File metadata and controls

24 lines (16 loc) · 2.03 KB

Sharding

Sharding is a technique to partition the computation and the model across multiple accelerators. This codebase supports flexible model and data parallelism for training and serving.

The sharding can be specified using the mesh_dim command line argument. The mesh_dim is a comma separated list of integers representing the parallelism mesh axis dimensions. One of the axis dimensions can be -1, which means that the axis dimension will be inferred based on the total number of accelerators.

The first axis of the mesh is used for data parallelism (dp), the second axis used for fully sharded data parallelism (fsdp), the third axis is used for tensor parallelism (tp), the last axis is used for sequence parallelism (required for ring attention) (sp).

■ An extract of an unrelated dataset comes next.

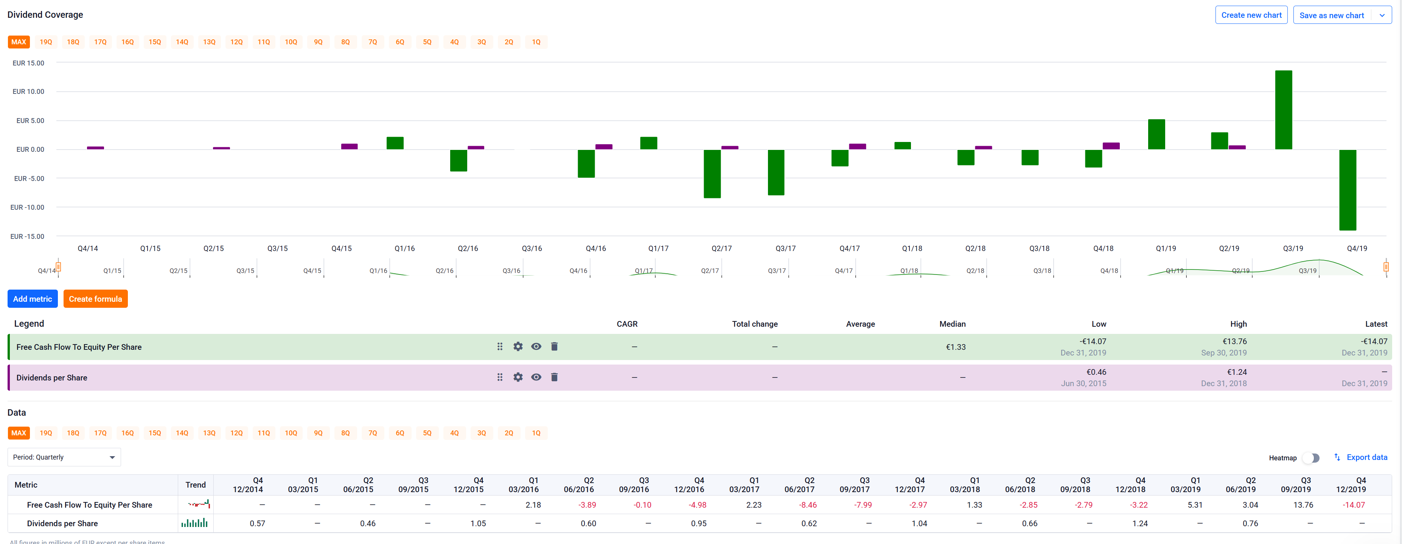
Task: Delete the Free Cash Flow To Equity metric
Action: point(554,346)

For example, mesh_dim='1,64,4,1' means 1 data parallelism, 64 fully sharded data parallelism, 4 tensor parallelism, and 1 sequence parallelism. While mesh_dim='1,1,4,64' means 1 data parallelism, 1 fully sharded data parallelism, 4 tensor parallelism, and 64 sequence parallelism for RingAttention.

Your total number of accelerators should be equal to the product of the mesh dimensions. For example, mesh_dim='1,64,4,1' requires 64 accelerators, and mesh_dim='1,1,4,64' requires 256 accelerators.

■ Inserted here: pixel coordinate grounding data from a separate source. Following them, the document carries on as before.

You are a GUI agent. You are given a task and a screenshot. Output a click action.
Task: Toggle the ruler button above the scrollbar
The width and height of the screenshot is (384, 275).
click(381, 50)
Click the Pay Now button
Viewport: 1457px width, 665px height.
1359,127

In general, you want to use the largest possible mesh dimension for fsdp. Such as mesh_dim='1,64,1,1' is preferred over mesh_dim='8,8,1,1' because the former has larger fsdp dimensions, which allows overlapping of computation and communication, and thus better performance.

The batch size (number of sequences per batch) should be larger than or equal to fsdp * dp. If you think the batch size is too large, you can allocate more accelerators to tp and sp to increase the model size and sequence length.

Using sp to control the sequence parallelism is required to use RingAttention. sp=8 means sharding sequence length by 8, and sp=1 means no sharding. For models that use standard attention, you can set sp=1 and use dp, fsdp, and tp to control the parallelism.